Friday, 30 May 2008

Science and Technology

Modern technology tends to be thought of in terms of the advances brought about by computers and electronic communications but it is in transport, medicine, energy and weaponry that we have seen the greatest impact upon our lives. It is these areas that distinguish the first world from the second and third worlds.If poverty and disease are to be alleviated and the environment sustained, then technology must be harnessed on a vast and all inclusive scale . Large scale industry must be involved. Significant technology is not created by lone workers but by tens and hundreds of individuals working together across social and geographic boundaries. We must wake up to the fact that it is technologists that is determining the future of the human race. Advances require vast resources and companies that are prepared to take risks, and if Britain is to continue to play a crucial role in technology then our establishment must realie that applied science is rivaling pure science both in importance and in intellectual interest.

Venue: Waterloo Chamber
In the honorable presence of : His Royal Highness
Lecturer: Senior Fellow of the Royal Academy of Engineering
From: The Triumph of Technology: the Dawning of a new age
Invention chosen by their public as #1 in the last 200 years: Bicycle
Brings solution to: Traffic congestion, air pollution, poverty, disease, global warming
Lecturer´s message today: Solutions won't be possible unless all of us, scientist, engenieers, and non scientist all of us alike, are prepared to engage together and require the political will to bring that change to light.

Almost exactly 93 years ago tonight, on 15 April 1912, over one thousand terrified and bewildered people found themselves with little warning drifting or drowning in the ice-cold North Atlantic. Only 712 of them survived that night. They were, of course, the passengers, officers, and crew of the White Star steamship Titanic and they were in a sense victims of 'failures' of technology.
The Titanic disaster was in the main a result of over-reach, of a gap between the achievements of some technologies and the shortcomings of others; and of managerial failures on the part of those who used the available technology. Although Titanic had a radio communication system - and it was an important factor in directing rescue vessels to her - it was a system still in its infancies.

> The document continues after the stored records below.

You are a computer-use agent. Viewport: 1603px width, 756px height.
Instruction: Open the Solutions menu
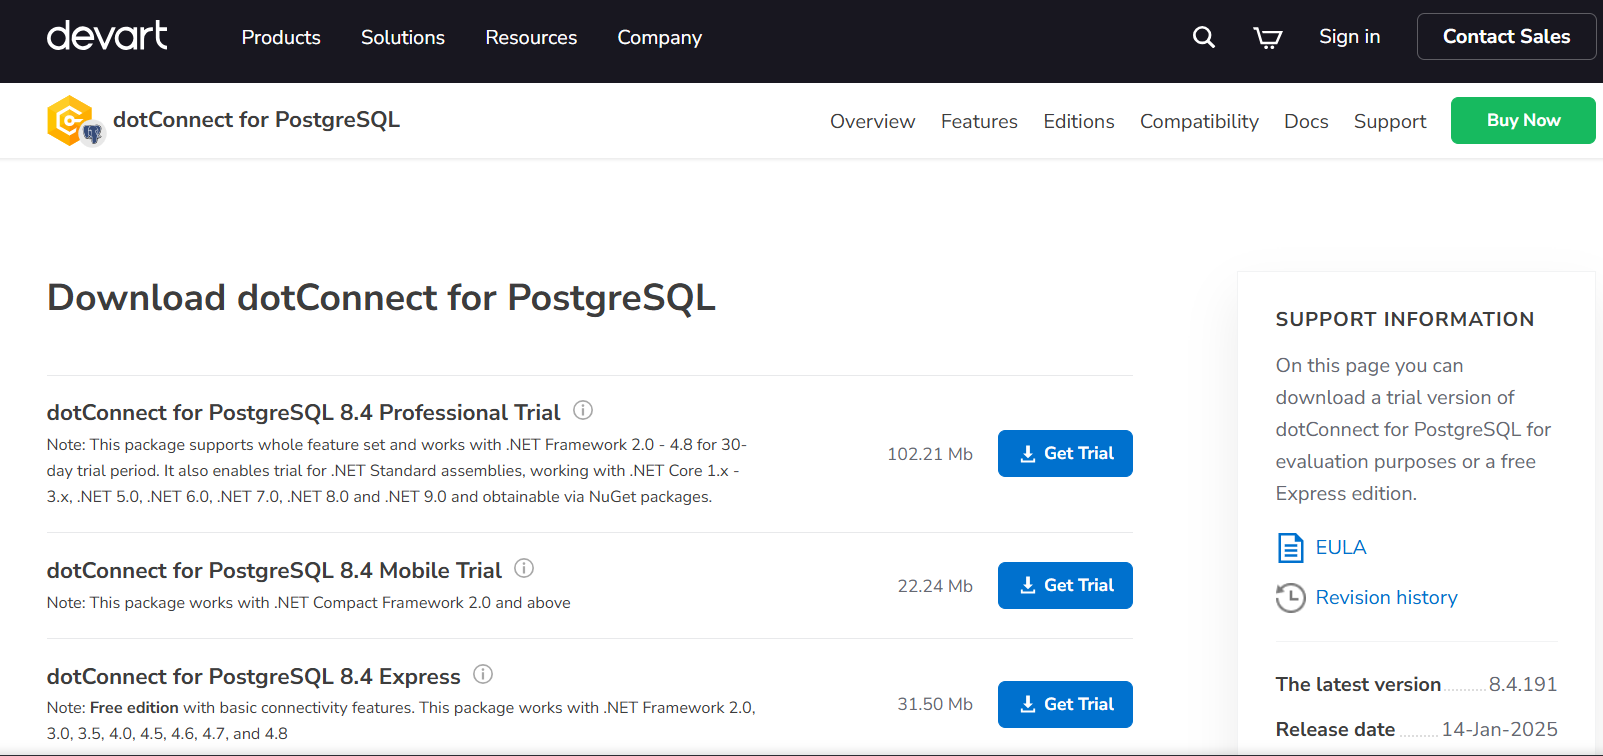pos(403,37)
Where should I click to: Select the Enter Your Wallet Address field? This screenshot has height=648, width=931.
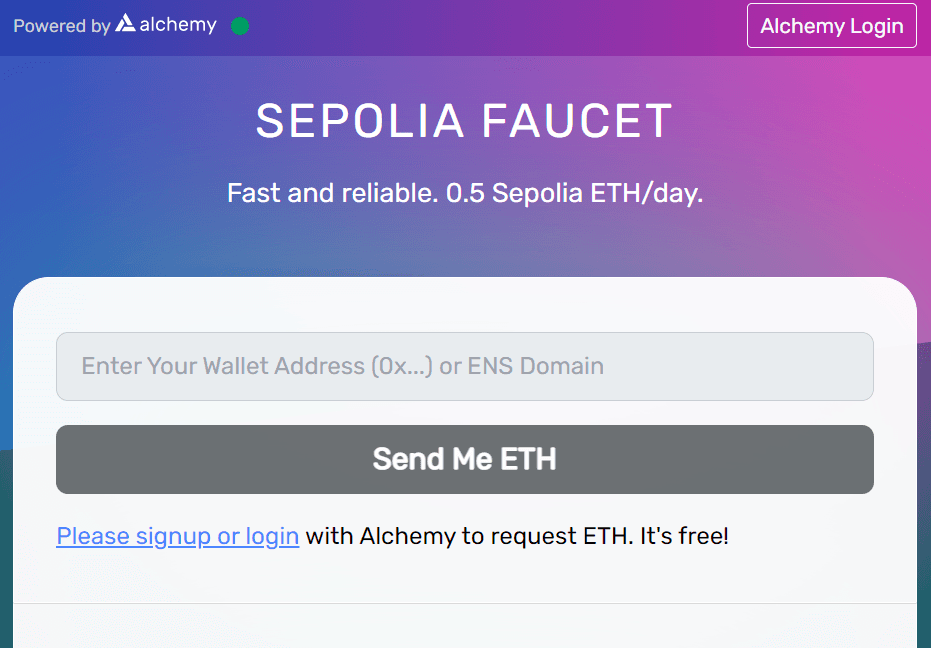pos(464,366)
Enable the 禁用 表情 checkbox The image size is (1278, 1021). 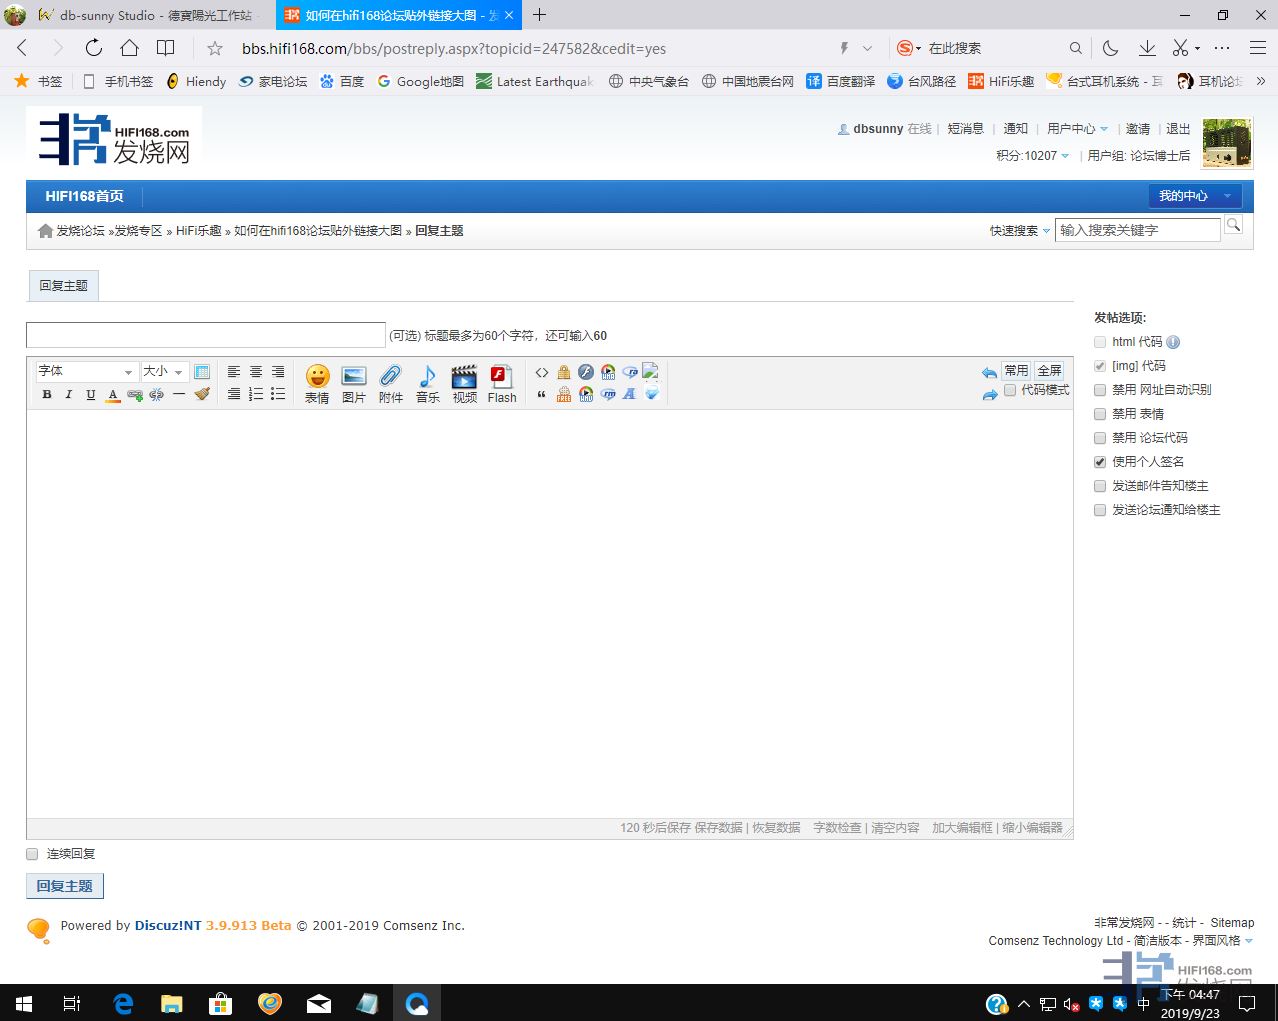[1100, 414]
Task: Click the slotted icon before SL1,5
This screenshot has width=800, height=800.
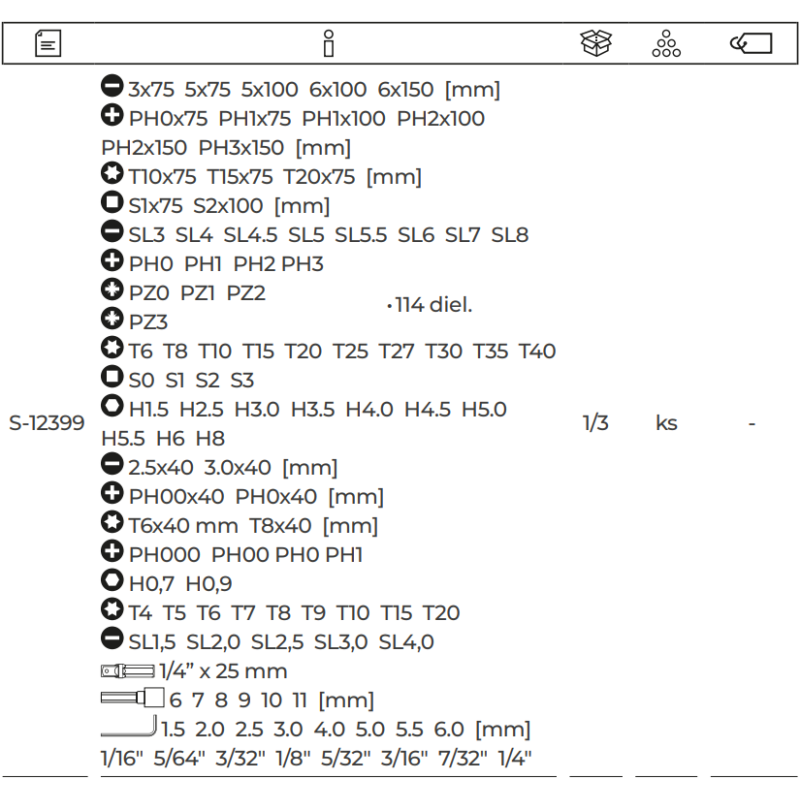Action: click(x=113, y=641)
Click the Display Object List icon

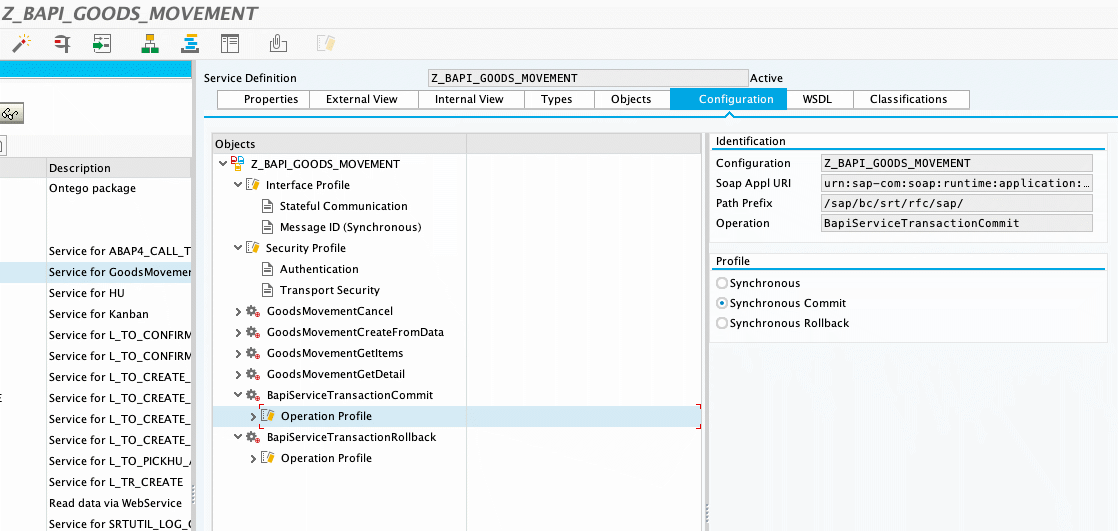(101, 43)
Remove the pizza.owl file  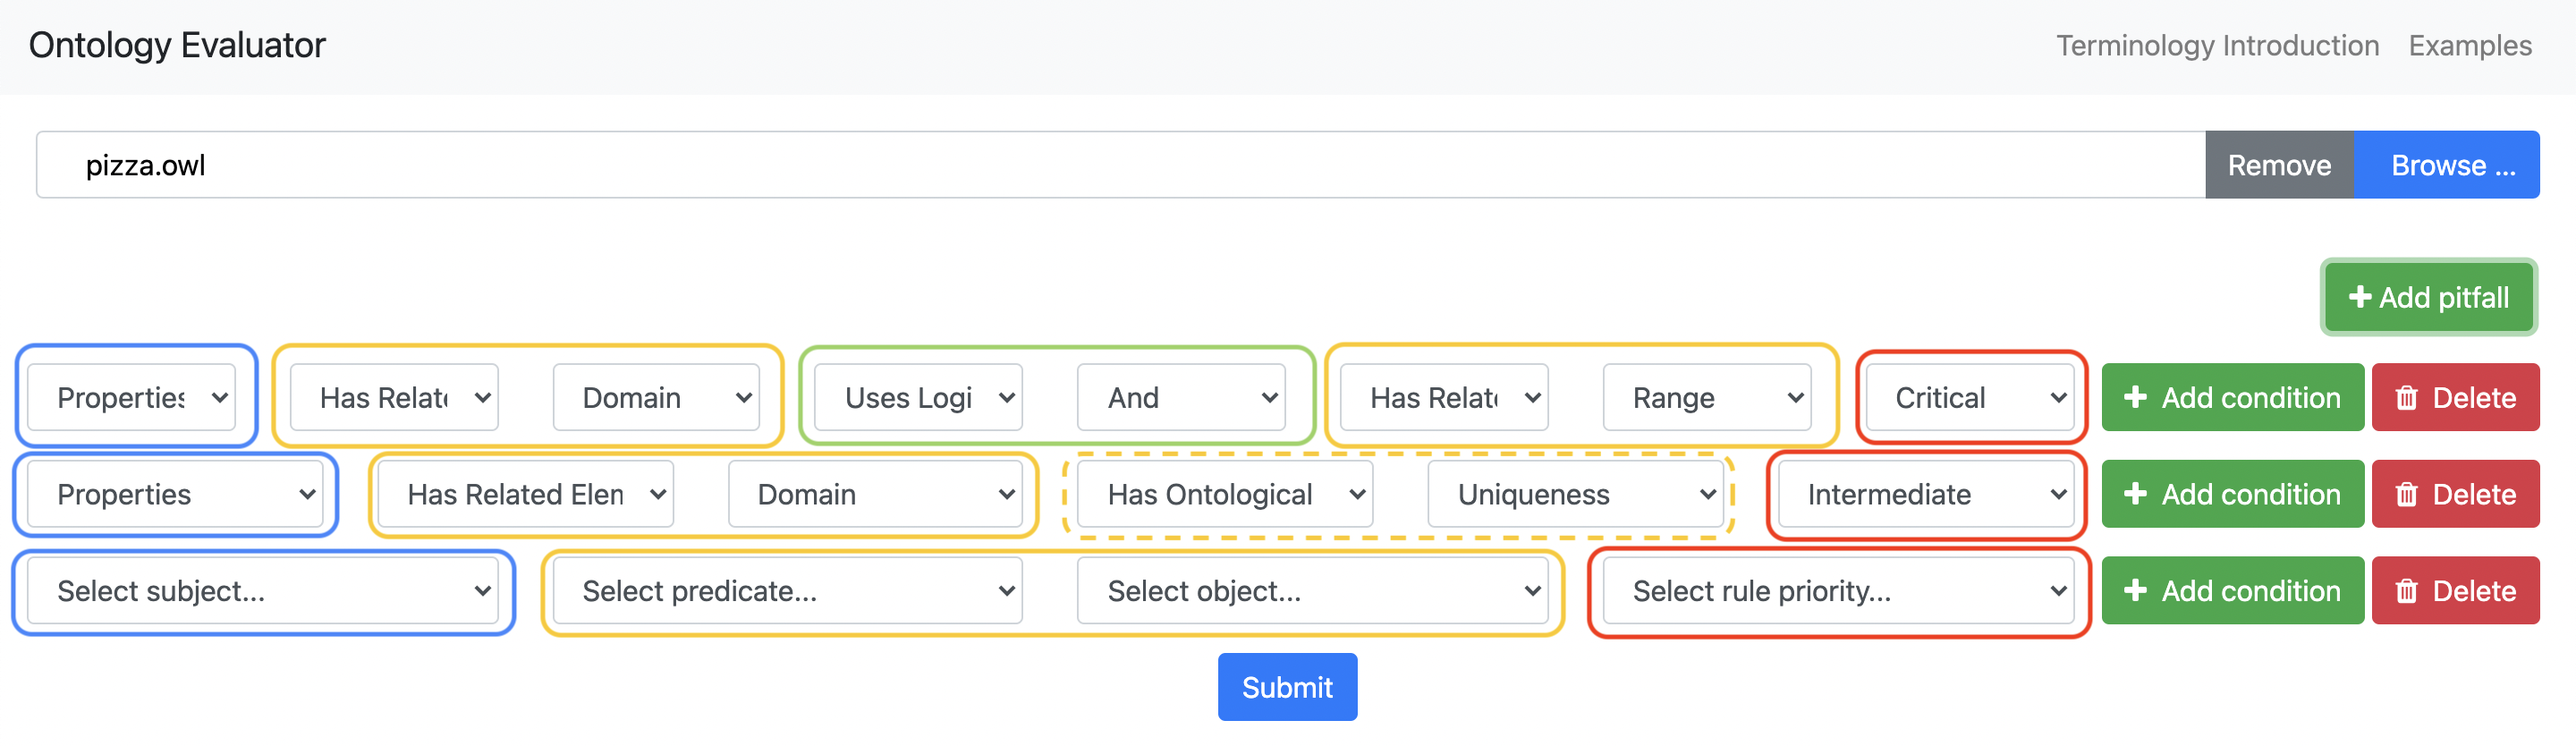pyautogui.click(x=2278, y=165)
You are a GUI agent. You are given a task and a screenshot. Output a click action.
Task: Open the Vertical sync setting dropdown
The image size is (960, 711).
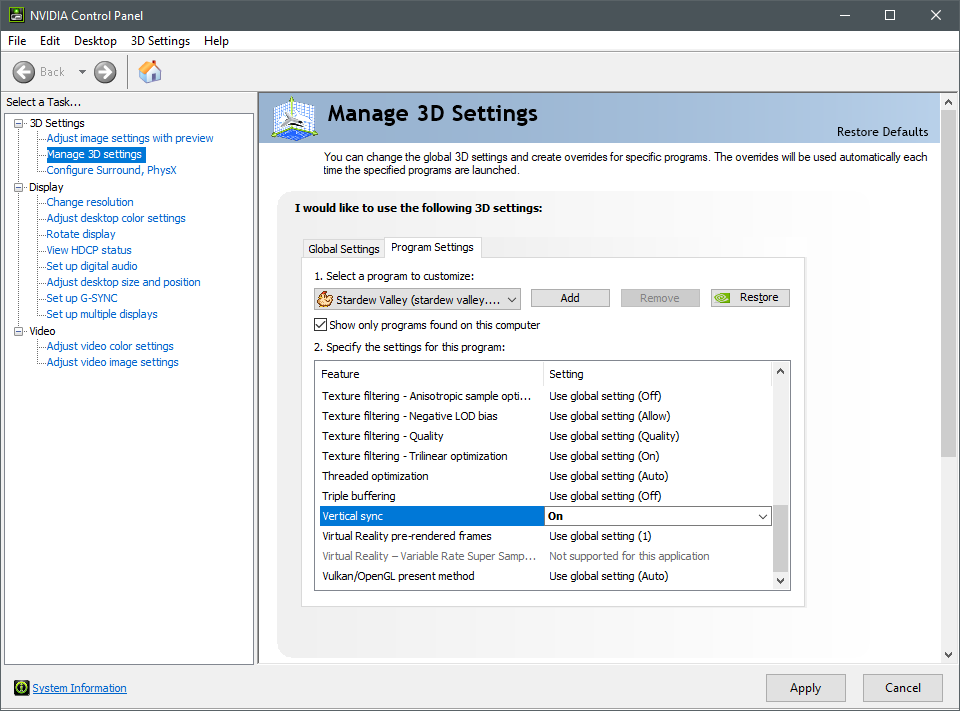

Although the technology of shipbuilding already embraced double skins and water-tight bulkheads, these fell far short of the completeness that we now expect. Those navigating this huge vessel were in some important respects no further advanced than the vikings who had sailed these same seas ten centuries before: they could themselves only by means of stellar observation and dead reckoning, and they had only their eyes to see what lay ahead - and this was less than a hundred years ago.

The managerial failures were perhaps worse. The ship's officers were warned of ice by radio messages, which they ignored. They hadn't carried out safety drills or trained the ship's company. The ship was speeding blindly into a known danger area in order to meet her scheduled arrival time in New York. Accidents, by definition, happen. But more diligent officers, properly-trained crew and a sufficiency of lifeboats, could have saved the majority of those lost to the depths on that dreadful April night.